Liaoning is one of the last bastions of the planned economy in China where SOEs still dominate. International cooperation had been restricted to small and medium-sized SOEs and private companies.

Large SOEs have previously been a minefield for foreign investors. Although there has been cooperation, foreign investors have never been allowed a majority share.

Now, according to Li, international investors may take full control.

"This is a positive policy. I believe it will help the region attract more foreign investment," said Edgar Hotard, board chairman of Monitor Group in China, an international consultancy.

Hotard praised the move, saying he believed the new policy would not only establish a model, but would also help speed up the development of the local economy.

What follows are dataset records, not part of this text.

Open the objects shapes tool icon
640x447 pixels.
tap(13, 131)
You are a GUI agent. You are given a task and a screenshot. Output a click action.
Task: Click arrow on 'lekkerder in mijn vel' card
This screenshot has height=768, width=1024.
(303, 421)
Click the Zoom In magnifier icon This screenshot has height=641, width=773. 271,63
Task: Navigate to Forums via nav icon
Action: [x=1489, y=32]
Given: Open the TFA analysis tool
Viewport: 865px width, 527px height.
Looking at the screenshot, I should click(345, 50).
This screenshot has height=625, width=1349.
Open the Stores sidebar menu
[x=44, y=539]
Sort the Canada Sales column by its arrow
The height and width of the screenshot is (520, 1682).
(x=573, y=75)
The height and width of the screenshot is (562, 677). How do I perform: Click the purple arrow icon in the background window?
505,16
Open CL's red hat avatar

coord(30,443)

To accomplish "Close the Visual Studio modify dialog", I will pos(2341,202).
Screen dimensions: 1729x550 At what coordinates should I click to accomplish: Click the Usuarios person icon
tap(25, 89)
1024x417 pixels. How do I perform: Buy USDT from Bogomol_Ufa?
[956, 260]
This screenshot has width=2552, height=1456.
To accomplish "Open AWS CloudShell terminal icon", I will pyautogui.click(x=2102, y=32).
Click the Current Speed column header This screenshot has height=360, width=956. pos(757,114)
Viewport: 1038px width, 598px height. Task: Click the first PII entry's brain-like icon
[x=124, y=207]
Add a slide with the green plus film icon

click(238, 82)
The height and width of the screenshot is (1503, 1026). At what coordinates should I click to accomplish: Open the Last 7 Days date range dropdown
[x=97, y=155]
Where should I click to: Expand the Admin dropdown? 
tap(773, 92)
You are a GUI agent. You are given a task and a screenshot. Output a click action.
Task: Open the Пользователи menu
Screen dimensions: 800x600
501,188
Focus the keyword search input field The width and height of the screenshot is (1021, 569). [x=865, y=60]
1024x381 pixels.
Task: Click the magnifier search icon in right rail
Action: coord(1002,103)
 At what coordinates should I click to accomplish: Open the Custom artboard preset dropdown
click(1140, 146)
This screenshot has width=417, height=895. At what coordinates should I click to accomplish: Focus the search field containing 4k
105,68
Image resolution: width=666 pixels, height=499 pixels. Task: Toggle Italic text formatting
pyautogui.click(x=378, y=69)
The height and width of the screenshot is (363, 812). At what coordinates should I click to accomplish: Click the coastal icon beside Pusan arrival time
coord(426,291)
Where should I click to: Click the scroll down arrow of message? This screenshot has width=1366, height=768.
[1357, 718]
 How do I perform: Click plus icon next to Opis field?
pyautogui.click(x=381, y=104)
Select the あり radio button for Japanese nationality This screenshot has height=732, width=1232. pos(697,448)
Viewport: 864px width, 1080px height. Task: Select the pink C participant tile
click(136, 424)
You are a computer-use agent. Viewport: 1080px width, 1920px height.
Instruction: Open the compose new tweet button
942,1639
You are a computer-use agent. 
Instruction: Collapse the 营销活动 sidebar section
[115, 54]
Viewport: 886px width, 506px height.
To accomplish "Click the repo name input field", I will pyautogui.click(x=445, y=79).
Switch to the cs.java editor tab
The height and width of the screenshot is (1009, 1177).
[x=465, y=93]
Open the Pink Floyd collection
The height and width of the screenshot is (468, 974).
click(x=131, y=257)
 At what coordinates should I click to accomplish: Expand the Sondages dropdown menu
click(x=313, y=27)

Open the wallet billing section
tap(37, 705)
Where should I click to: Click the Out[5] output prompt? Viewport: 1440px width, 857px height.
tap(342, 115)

About two months ago, the provincial government was taking bids on its 24 large-scale SOEs, but there were restrictions on some industries.

"This may seem a rather bold action - even today, when China has had its door open for more than two decades," said Liu Changjie, a freelance writer for the Economic Observer. "But I think this was a must for local governments."

Li Xiangping, an economist at the Liaoning Academy of Social Sciences, agreed. Most of the small and medium-sized SOEs had undergone reform in Liaoning, Jilin and Heilongjiang provinces of northeast China. The main problem, therefore, was how to reform large SOEs.

"It is hard to follow the same route (for the large SOEs) as the small ones, because this involves big money and a transition in the management system," Li said.

The purpose of the No 36 document, which the central government actually issued a month ago, is to help the industries in the Northeast attract more investment. To revive the region, the central government has provided more preferential policies for foreign companies that invest there.

It is a policy that will continue.

"We will adopt flexible policies and measures to attract overseas investors to make profits in Northeast China," said an official with the Office for Revitalizing the Old Industrial Base in northeast China under the State Council.

Even so, "there are two hurdles that hold back large-scale SOE reform," said Lin Muxi, chief of business school from local Liaoning University. "One is debt, and the other is redundant staff. Now the document frees them from these bonds."